Ксения, вздохнув, протянула руку, вязла трубку и набрала номер.

– Мам, ты? Привет. С днем рождения.

Валерия

Не успела Лера включить очередной мультфильм, как заплакал проснувшийся Спиша.

Она покормила малыша супом (наконец-то поел!), загрузила стиральную машину и еще раз набрала телефон подруги. Недоступен. Наверное, занятия еще не закончились.

Деваться было некуда, и Лера, стиснув зубы, позвонила свекрови.

– Здравствуйте, Нина Викторовна!

– Добрый день, Лерочка. Артем звонил?

– Сегодня еще нет. Нина Викторовна, у Триши температура, а у меня Панадола осталось совсем чуть-чуть, надо в аптеку.

– Не надо никакого Панадола! При температуре растирай ребенка водкой и давай мед с малиной, я тебе много раз говорила, что не нужно травить детей всякой химией!

– Ну, понеслось, – прошептала Лера.

– Алло? Я тебя плохо слышу!

– Знаю, знаю, что нельзя травить детей химией, но впереди ночь. Сейчас я натру водкой, а если поднимется очень высокая температура ночью, то возникнет необходимость в том, чтобы срочно сбить ее, а лекарство кончилось…

– Тогда вызывай неотложку!

– Нина Викторовна, но неотложка все равно будет травить, вернее, лечить химией – они просто сделают ребенку укол, чтобы сбить температуру.

– Ну, поступай, как знаешь! Зачем тогда у меня совета спрашиваешь, раз сама умная? – вспылила Нина Викторовна и положила трубку.

Лера села на диван, посадила сыновей на колени, и заплакала. Мальчики, несколько секунд, молча, с удивлением, смотрели на нее, потом испуганно закричал Спиша, а за ним надрывно и горько заплакал Триша.

Опомнившись, Лера попыталась отвлечь детей книжкой про самосвал, но мальчики не унимались.

Зазвонил телефон. Муж. Лера, схватив трубку, выбежала из комнаты, и, не обращая внимания на возмущенный плач сыновей, закрыла за собой дверь кухни.

– Привет, любимая! Как ты? Как мальчики?

– Нормально. Мы с Тришкой болеем. Лекарства кончились, еда тоже.

– Давай я позвоню маме, она все купит?

– Да не хочу я, чтобы все покупала твоя мама, – ответила Лера, глотая слезы.

– Тогда попроси своих подруг, Наташу или Настю.

– Настя уехала с мужем и дочкой в отпуск, а Наташа… ну, ты ее знаешь.
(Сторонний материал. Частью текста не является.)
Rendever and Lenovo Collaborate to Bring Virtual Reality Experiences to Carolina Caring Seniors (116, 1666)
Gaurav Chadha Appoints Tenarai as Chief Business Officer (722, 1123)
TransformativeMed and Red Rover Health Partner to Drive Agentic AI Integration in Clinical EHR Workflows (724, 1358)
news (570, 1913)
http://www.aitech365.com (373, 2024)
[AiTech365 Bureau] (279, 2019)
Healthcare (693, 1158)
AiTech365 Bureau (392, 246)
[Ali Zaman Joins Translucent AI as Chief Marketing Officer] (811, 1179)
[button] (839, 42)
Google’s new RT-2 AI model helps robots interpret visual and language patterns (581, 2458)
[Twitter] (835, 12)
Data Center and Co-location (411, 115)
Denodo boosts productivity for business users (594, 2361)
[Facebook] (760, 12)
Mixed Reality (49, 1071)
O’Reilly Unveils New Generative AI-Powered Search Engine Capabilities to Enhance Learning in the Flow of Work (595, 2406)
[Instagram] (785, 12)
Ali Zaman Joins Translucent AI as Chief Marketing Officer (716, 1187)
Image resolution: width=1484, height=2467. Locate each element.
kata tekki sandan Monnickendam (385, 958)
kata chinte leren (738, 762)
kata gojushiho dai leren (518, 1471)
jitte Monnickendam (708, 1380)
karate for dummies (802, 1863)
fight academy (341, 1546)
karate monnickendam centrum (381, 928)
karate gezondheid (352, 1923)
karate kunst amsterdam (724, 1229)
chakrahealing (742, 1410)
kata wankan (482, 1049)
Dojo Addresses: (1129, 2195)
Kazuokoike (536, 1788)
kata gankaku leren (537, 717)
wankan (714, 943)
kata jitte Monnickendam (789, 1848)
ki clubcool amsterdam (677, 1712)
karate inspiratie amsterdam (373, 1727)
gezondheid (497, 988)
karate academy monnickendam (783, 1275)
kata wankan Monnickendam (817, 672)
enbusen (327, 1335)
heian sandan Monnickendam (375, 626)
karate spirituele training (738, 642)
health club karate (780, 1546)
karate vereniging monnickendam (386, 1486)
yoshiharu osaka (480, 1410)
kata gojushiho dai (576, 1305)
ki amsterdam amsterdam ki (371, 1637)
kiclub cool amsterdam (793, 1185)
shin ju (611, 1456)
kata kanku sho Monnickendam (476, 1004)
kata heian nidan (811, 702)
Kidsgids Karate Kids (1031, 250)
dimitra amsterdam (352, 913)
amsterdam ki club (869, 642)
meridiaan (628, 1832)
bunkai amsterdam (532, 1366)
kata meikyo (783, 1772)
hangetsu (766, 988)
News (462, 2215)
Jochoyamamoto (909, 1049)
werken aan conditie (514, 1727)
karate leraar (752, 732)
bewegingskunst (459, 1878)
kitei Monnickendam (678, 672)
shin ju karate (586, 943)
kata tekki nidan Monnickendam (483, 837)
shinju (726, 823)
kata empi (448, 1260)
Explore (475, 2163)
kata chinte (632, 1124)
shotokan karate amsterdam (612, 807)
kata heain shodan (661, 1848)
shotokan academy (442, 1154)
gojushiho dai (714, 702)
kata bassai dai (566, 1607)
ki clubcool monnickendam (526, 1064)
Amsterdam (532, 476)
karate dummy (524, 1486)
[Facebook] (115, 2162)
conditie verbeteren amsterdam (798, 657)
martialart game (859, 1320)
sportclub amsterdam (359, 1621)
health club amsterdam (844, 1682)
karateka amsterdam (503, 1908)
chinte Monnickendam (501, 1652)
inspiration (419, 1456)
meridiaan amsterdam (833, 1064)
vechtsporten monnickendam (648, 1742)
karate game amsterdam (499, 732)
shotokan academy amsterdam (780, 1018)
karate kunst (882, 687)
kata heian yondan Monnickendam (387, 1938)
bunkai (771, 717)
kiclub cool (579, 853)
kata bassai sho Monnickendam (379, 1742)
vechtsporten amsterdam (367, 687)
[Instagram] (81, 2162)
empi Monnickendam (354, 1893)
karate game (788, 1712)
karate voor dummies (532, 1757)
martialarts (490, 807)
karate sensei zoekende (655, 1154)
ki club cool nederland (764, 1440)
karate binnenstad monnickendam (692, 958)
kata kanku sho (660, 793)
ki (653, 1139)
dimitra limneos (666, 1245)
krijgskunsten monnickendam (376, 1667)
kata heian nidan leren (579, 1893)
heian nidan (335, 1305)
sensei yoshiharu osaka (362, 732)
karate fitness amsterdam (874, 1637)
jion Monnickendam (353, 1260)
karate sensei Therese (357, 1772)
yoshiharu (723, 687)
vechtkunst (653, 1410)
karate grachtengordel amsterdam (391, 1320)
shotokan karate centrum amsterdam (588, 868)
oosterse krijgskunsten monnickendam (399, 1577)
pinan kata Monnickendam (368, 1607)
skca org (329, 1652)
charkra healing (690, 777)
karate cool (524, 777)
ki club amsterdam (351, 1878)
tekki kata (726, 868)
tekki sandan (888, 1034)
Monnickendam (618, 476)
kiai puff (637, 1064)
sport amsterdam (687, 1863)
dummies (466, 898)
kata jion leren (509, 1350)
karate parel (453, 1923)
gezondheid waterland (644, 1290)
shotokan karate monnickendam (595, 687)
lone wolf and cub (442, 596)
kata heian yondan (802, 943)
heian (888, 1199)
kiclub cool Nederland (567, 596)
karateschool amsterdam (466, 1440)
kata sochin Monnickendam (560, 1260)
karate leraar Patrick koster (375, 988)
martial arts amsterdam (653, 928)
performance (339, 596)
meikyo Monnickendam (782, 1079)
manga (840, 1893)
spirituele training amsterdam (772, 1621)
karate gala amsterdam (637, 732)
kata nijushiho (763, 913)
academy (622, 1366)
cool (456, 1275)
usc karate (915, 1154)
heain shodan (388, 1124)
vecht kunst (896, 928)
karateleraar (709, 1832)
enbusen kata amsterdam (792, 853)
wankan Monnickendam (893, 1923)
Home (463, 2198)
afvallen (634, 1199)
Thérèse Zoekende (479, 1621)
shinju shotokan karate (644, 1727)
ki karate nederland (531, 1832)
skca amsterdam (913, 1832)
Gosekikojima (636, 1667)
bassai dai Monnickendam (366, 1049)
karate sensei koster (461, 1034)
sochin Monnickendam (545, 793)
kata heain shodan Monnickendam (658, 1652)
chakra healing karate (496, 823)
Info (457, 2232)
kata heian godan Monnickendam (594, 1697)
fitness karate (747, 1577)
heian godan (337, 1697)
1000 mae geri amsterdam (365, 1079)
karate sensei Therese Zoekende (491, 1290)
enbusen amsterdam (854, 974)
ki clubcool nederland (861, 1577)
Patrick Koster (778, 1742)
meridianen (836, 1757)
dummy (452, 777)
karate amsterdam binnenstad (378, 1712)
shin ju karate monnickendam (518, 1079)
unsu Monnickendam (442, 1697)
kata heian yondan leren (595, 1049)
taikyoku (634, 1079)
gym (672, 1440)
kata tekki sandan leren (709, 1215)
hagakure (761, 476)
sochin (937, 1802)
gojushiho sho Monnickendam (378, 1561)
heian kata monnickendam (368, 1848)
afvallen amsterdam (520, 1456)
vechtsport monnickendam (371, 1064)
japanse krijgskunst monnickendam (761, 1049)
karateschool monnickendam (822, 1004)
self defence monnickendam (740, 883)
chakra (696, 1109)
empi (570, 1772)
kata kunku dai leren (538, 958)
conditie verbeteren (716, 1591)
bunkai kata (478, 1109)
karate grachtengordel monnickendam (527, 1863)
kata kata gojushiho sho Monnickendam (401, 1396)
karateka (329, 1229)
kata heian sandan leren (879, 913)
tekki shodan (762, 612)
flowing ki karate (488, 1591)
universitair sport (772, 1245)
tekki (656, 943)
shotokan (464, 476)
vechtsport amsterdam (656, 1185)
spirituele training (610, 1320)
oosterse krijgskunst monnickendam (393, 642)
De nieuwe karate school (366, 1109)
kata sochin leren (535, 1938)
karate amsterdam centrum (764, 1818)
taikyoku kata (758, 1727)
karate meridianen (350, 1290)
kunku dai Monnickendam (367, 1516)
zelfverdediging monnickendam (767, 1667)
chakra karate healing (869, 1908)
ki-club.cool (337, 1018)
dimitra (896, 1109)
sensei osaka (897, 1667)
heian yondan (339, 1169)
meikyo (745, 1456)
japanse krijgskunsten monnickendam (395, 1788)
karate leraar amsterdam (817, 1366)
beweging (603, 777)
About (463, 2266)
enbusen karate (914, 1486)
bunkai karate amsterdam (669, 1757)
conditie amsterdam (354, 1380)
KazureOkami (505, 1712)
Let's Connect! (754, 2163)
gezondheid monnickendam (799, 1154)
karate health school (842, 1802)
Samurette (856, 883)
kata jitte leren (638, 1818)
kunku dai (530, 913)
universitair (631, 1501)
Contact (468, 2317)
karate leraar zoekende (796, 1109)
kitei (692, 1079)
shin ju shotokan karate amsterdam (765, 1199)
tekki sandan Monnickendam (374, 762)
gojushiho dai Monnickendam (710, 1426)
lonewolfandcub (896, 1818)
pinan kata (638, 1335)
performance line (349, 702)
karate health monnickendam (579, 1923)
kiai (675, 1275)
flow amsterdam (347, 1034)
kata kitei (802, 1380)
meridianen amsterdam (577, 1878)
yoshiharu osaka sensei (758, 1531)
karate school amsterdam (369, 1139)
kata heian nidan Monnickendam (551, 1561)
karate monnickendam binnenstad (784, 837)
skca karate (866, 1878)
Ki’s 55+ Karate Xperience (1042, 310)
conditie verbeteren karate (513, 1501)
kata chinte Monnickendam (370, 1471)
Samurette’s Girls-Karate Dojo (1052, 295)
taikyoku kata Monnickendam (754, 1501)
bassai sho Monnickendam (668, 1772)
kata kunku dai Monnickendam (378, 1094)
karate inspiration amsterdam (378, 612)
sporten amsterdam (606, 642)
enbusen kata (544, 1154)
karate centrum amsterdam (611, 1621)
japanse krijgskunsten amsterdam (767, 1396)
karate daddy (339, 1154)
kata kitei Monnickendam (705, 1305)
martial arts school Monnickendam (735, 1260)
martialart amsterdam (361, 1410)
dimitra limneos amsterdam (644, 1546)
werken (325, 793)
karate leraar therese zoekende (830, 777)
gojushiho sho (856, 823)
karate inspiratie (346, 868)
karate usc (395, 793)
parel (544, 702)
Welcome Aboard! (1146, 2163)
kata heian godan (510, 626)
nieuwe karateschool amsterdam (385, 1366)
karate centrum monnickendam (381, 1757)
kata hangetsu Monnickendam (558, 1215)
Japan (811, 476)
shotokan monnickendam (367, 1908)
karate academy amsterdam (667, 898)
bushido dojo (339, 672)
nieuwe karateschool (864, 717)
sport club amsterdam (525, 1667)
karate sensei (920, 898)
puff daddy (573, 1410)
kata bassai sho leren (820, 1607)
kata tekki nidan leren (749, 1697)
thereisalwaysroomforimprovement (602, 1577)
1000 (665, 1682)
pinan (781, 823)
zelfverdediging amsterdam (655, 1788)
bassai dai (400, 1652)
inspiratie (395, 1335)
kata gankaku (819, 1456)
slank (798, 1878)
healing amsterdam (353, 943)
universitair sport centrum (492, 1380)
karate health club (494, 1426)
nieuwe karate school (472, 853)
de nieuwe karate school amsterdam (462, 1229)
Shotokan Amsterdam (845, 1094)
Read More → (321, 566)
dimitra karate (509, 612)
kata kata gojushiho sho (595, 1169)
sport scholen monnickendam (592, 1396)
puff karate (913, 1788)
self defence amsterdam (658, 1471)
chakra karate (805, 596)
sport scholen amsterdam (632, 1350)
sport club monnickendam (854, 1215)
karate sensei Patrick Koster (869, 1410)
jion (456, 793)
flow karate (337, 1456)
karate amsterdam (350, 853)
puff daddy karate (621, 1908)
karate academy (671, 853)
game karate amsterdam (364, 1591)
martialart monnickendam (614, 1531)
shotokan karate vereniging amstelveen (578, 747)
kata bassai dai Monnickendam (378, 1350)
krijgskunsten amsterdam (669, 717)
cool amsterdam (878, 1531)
– Лер, но ты же понимаешь, что я не могу приехать?

– Понимаю…

– Я могу только помолиться о вас.

– Помолиться… Помолиться каждый может, а мне реальная помощь нужна! – заплакала Лера.

– Ну, тогда я сейчас же звоню маме и прошу, чтобы она пришла к тебе и помогла, или забрала тебя с детьми к себе.

– Да не надо мне твоей мамы! – прокричала Лера и нажала «отбой».

Триша стоял у двери и всхлипывал.

Она взяла его на руки и пошла в комнату, где было подозрительно тихо. Так и есть! Спиридон открыл нижний ящик маминого шкафа и вытянул пакет с клубками и спицами (слава Богу, что не укололся!), причем один клубок уже успел размотать и обслюнявить. Ни на секунду одного нельзя оставить!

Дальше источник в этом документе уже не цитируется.